Short Bros. v. Arlington County

423 S.E.2d 172, 244 Va. 520, 9 Va. Law Rep. 526, 1992 Va. LEXIS 107
CourtSupreme Court of Virginia
DecidedNovember 6, 1992
DocketRecord 920083
StatusPublished
Cited by10 cases

This text of 423 S.E.2d 172 (Short Bros. v. Arlington County) is published on Counsel Stack Legal Research, covering Supreme Court of Virginia primary law. Counsel Stack provides free access to over 12 million legal documents including statutes, case law, regulations, and constitutions.

Bluebook
Short Bros. v. Arlington County, 423 S.E.2d 172, 244 Va. 520, 9 Va. Law Rep. 526, 1992 Va. LEXIS 107 (Va. 1992).

Opinion

JUSTICE LACY

delivered the opinion of the Court.

In this appeal we consider the constitutionality of a business activity license tax assessed against a company headquartered in Arlington County and engaged in the business of leasing, selling, and servicing tangible property in interstate commerce.

Short Brothers (USA), Inc. (Short), a Massachusetts corporation, is engaged in the business of demonstrating, selling, leasing, and providing support services for commuter aircraft designed and manufactured by Short Brothers, PLC, of Belfast, Ireland. Short’s corporate headquarters were located in Arlington County, Virginia. Short conducted its activities throughout the United States, selling and leasing aircraft in a number of states and maintaining an inventory of spare parts in Pennsylvania. None of the aircraft or parts involved in the sales and leases was located in or delivered to Virginia.

Arlington County imposes a business license tax, for the privilege of doing business in the county, on each business having a fixed place of business there. The County determines the amount of the tax by applying a rate schedule geared to the type of business to the gross receipts of the business.
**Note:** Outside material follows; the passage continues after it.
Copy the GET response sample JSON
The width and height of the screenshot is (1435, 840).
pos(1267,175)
In 1986 Short reported “zero gross receipts to the county for business license tax purposes.” As a result of this report, the County audited Short and reviewed its Virginia tax returns and other documents it provided. Based on this audit, the County assessed a business license tax against Short under two categories: (1) under the business service occupation tax, a license tax of $16,759.25, based on 1985 gross receipts of $4,795,499 from the sale and lease of airplanes and airplane parts outside the Commonwealth; and (2) under the wholesale merchant tax, a license tax of $9,641.94, based on 1985 gross receipts of $12,052,424 from the sale of airplanes.

Short sought a correction of the business license tax assessment from the County pursuant to Code § 58.1-3980 and argued, in part, that all of its income was generated from sales and leases that were made outside the Commonwealth and, therefore, the County could not constitutionally tax that income. Although Short and the County *523 Commissioner of Revenue’s office remained in regular communication, the dispute was not resolved in Short’s favor. Consequently, Short filed this litigation to correct Arlington County’s assessment of the business license tax for 1986.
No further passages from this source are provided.